Com frequência, os parlamentares acusam o governo de leniência com o MST. Acredita que o governo tenha responsabilidade sobre as invasões do Abril Vermelho?
O governo Lula vive uma situação de incongruência. De um lado, ministros têm condenado as invasões criminosas. Do outro lado, Lula levou (João Pedro) Stédile (líder do MST) para a China e enalteceu as ações do movimento. Também nomeou ex-integrantes para a superintendência do Incra num claro desvio de finalidade. Esses sinais contraditórios deixam uma dúvida de quanto de responsabilidade tem sobre as invasões, o que ficará claro na CPI.
O senhor não usará a relatoria para alcançar objetivos políticos?
Não, apesar de ter repercussão neste campo.
Mesmo tendo em vista a prefeitura de São Paulo no ano que vem?
Uma coisa não tem nada a ver com outra. A questão do agro é a prioridade agora.
No último final de semana, ministros estiveram na 4ª Feira Nacional da Reforma Agrária, em SP, o que não foi bem visto por parte da bancada ruralista.
É um equívoco que autoridades compareçam a um evento que tem, de certa forma, pessoas envolvidas em crime. Agora, essa exposição tinha algumas coisas positivas como a produção das cooperativas e exposição de produtos que eles mesmos fazem.
O senhor esteve com o ex-presidente na Agrishow e é um político próximo do agronegócio. Como avalia a relação de Lula com o setor?
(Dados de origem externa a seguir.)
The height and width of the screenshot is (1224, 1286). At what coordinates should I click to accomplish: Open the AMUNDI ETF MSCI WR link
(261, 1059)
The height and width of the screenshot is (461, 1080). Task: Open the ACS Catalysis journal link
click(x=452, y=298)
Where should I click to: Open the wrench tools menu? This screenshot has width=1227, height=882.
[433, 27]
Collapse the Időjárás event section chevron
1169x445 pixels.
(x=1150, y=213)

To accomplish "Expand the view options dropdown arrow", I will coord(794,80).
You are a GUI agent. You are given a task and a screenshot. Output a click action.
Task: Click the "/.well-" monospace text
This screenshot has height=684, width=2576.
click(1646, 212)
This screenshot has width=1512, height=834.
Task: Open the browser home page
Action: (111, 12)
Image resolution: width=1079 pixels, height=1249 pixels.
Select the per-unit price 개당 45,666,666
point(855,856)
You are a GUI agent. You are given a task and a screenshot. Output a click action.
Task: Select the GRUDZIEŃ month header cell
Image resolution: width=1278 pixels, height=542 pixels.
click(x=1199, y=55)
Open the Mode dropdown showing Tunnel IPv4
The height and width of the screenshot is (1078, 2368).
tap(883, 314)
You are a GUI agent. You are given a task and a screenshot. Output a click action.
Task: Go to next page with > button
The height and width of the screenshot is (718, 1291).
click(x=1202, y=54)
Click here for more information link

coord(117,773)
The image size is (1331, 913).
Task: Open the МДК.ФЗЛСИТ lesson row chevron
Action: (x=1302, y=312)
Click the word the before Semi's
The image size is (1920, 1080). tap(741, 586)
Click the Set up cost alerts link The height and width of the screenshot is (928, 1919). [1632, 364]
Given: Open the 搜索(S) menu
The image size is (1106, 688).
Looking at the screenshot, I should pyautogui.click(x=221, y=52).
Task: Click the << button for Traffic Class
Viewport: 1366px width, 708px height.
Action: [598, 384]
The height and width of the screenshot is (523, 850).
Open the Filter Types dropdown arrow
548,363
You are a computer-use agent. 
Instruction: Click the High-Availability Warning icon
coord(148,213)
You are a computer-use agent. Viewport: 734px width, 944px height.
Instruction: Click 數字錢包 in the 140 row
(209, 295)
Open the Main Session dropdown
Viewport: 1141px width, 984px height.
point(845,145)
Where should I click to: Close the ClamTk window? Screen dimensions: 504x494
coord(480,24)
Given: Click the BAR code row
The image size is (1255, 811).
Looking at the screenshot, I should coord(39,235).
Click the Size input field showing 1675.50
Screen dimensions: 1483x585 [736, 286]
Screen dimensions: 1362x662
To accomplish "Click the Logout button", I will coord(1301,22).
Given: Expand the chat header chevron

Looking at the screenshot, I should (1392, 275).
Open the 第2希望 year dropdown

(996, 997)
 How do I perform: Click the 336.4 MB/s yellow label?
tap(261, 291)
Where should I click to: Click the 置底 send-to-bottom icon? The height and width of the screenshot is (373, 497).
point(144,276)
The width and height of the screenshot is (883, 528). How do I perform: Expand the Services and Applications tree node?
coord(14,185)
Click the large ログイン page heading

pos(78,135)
O Lula pregou que iria pacificar o Brasil e agora vemos tudo, menos isso. A forma depreciativa que ele trata o agro, o apoio a invasões, a redução de financiamento do BNDES, dá o recado de que quer se vingar do setor pelo apoio dado ao ex-presidente Bolsonaro.
Mas Lula pode fazer as pazes com o agronegócio?
Sim, mas quem tem que fazer gesto de respeito e transparência é o governo.